Some hope to use ancient–modern genome comparisons to chart splits in human populations and how they might have correlated with climatic changes. "I call this molecular stratigraphy," says Jeffrey Long, a genetic anthropologist at the University of New Mexico in Albuquerque. "I then want to use this relative chronology of genetic events to compare to the palaeoclimate of Earth's biomes."
For Willerslev, ancient genomes offer the opportunity to trace prehistoric migration routes. By comparing the ancient Saqqaq genome with those of modern human populations, Willerslev and his team linked it to the present-day Chukchi people of Siberia, revealing that ancestors of this group trekked from eastern Siberia to Greenland about 5,500 years ago. "The genomes will allow us to test theories about peoples and migrations debated for a century," says Willerslev. "In the next five years, we will see a whole spectrum of discoveries." For example, the work could reveal whether the first Native Americans included migrants from Europe who crossed the ice-age Atlantic Ocean.

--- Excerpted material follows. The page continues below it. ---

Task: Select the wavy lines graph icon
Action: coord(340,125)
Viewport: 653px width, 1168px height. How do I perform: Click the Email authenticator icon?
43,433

Pääbo and his team had nearly completed the Neanderthal genome by early 2009, about four years after the sequencing effort began. But, to carry out their analysis, the researchers raced to sequence five genomes of people from diverse modern populations in Europe, Asia and Africa. By comparing these to the Neanderthal genome, they found 78 protein-altering sequence changes that seem to have arisen since the divergence from Neanderthals several hundred thousand years ago, plus a handful of other genomic regions that show signs of positive selection in modern humans. These are linked to sperm motility, wound healing, skin function, genetic transcription control and cognitive development. The team also found that only the modern African genomes lacked segments of Neanderthal ancestry, indicating that interbreeding between the two groups probably occurred after humans migrated out of Africa.

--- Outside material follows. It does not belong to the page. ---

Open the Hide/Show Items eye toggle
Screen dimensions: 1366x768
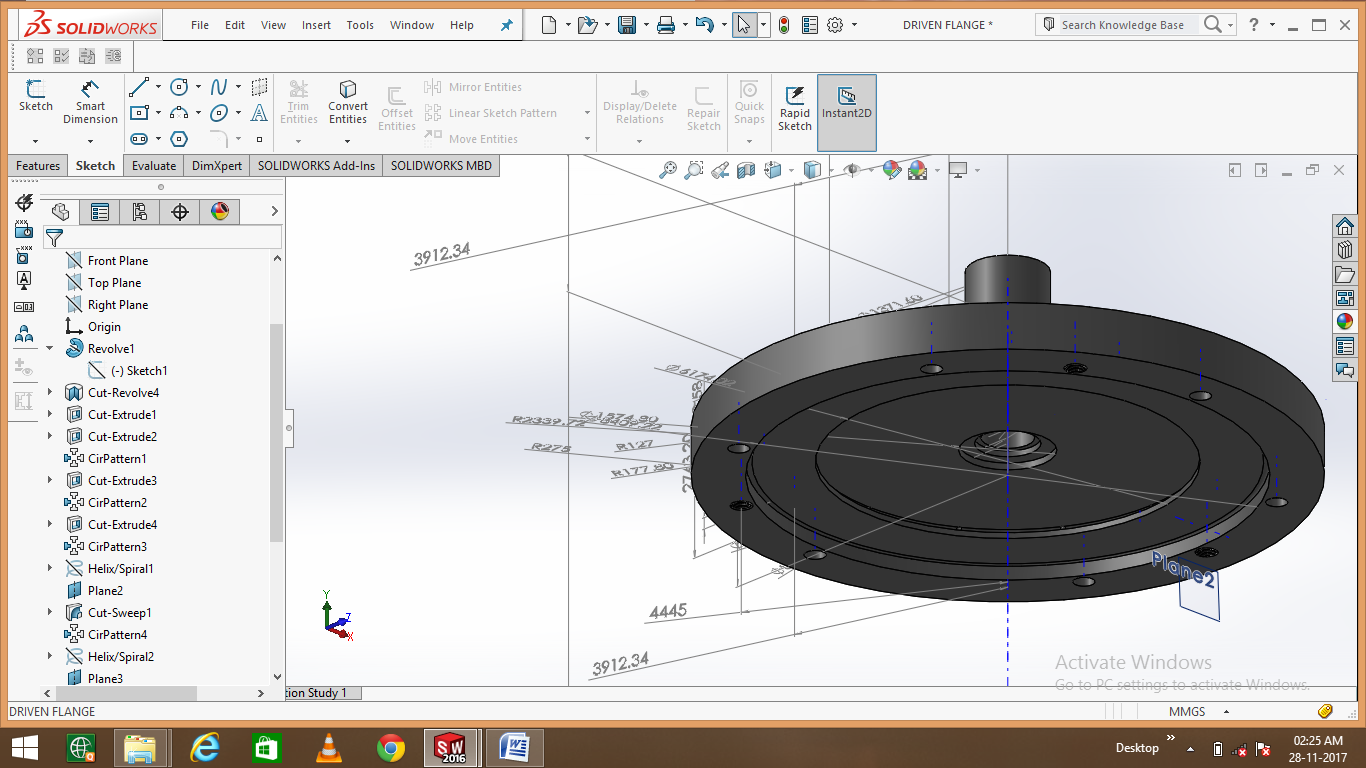click(x=853, y=170)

That revelation is likely to revive the debate about whether or not the two groups are separate species, says anthropologist Fred Smith of Illinois State University in Normal, who has studied Neanderthals in Europe. Smith thinks that they are a subspecies of H. sapiens. Now that the genomes can be compared, it will be possible to investigate the genetic roots of some shared features. For instance, he points to the development of the occipital bun, a bulge at the back of the skull that is found in Neanderthals and in some modern humans. "We need to look and clarify certain characteristics in Neanderthal morphology with genetics," he says.

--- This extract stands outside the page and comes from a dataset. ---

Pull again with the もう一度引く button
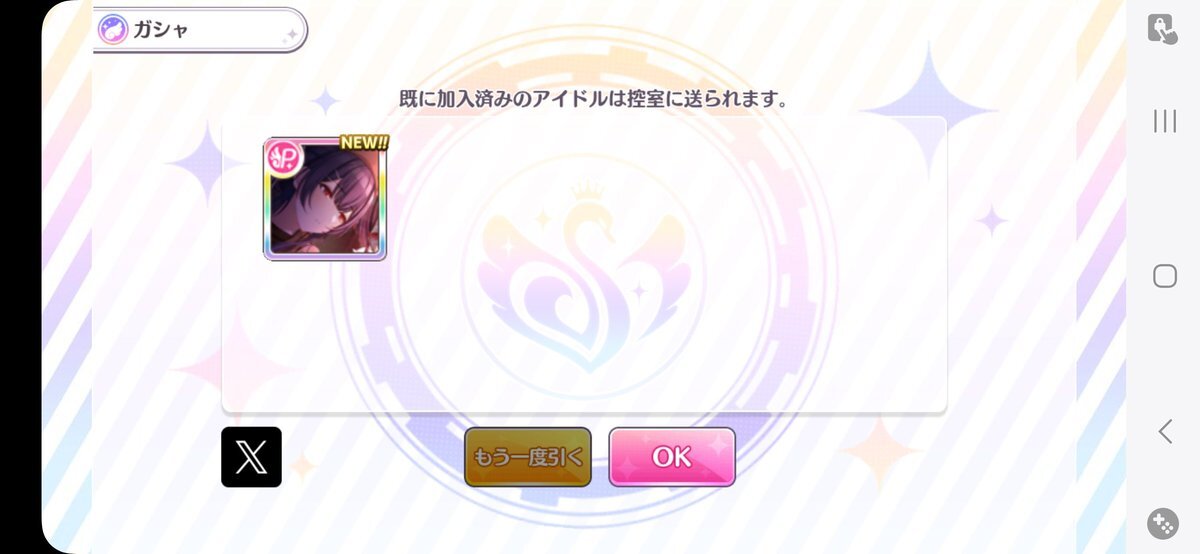Viewport: 1200px width, 554px height. coord(528,457)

Most researchers in the field anticipate that the next ancient human genome will be completed by Pääbo's group, from a tiny finger bone found in a cave in the Altai Mountains in southern Siberia. In March, the group reported the mitochondrial DNA sequence from this individual3, an unknown hominin that, so far, does not genetically match either Neanderthals or H. sapiens and may represent a new species. The team dated the bone to about 40,000 years ago, but others say that the sediments around the bone may be as old as 100,000 years. There is speculation that the bone could be the remains of an older species of Homo, perhaps even of a remnant population of Homo heidelbergensis, known in Europe from 300,000 to 500,000 years ago, or of Homo erectus, found as early as 1.8 million years ago from Africa to Indonesia. A full sequence may help to resolve this.
Obtaining the genome of a human ancestor this old was previously unimaginable. "I honestly believe this new era will change our view of human evolution," Willerslev says.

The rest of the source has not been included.